The Radiation Treatment Process
Radiation treatment demands meticulous preparation by a dedicated team, ensuring precision and patient safety throughout the process. Each step of the radiation treatment process is designed with precision, safety, and your well-being in mind, ensuring that you receive the most effective and personalized care possible.
Consultation
The initial step involves you and your family meeting with an ARC radiation oncologist to discuss your diagnosis, review your medical history, and consider the most effective radiation treatment options tailored to your specific case. Expectations of therapy, side effects and treatment alternatives will be discussed.
Simulation
Once a course of radiation is agreed upon a simulation, or treatment planning session is performed over a 45-60 minute period. During the simulation, the positioning of the body is set, often used a thermoplastic “mask” which is customized to the head/face area, and ensures daily reproducibility in positioning on a day-to-day basis, aiding in pre-treatment alignment. An imaging scan is performed to pinpoint the exact location of the cancer or areas at risk relative to the geometric position of the body and treatment room. This step is crucial for designing a treatment plan that maximizes the radiation dose to the cancer while sparing surrounding healthy tissue.
The Planning Process (Behind the Scenes)
For a week or two following the simulation, a multi-disciplinary team composed of the radiation oncologist, medical physicists and dosimetrists, collaborate behind the scenes using advanced software to 3-dimenionally reconstruct the anatomic areas of consideration and map out the precise treatment plan, calculating the optimal radiation dose distribution. This dosimetry plan is a “blueprint” that will be used to ensure accuracy in the treatment delivery.
Daily Radiation Treatments
Radiation therapy typically involves daily treatments over several weeks using a machine that generates high energy photons called a linear accelerator. The treatment room is large and is not claustrophobic. Each session typically takes place in a 10-15 minute appointment slot, with most of this time used in positioning and alignment, while the actual beams of radiation are on for only a few minutes. The radiation is invisible and not felt. Patients can drive themselves to and from the appointments, continue to work or exercise and maintain their normal daily activities. Specific restrictions, if any, can be discussed with your radiation oncologist at consultation and during the weekly on-treatment visits.
Weekly On-Treatment Physician Review
Regular meetings with patients undergoing radiation are conducted with the radiation oncologist throughout your treatment course.
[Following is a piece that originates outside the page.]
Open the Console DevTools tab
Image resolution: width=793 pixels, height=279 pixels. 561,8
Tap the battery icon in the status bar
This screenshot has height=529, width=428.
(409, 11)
These check-ins allow the doctor to monitor your progress, briefly exam the area under treatment for any possible side effects, provide any medications or treatment adjustments, and discuss any questions or concerns that may arise during therapy.
Completion of Therapy and Follow-Ups
Upon finishing the radiation treatment course, a final conversation with your radiation oncologist will discuss the next steps, expectations for resolution of side effects, and any further treatment or monitoring needed. Regular follow-up appointments are crucial after completing radiation therapy, and allow the radiation team to monitor your recovery, manage any late side effects, and check for signs of cancer recurrence.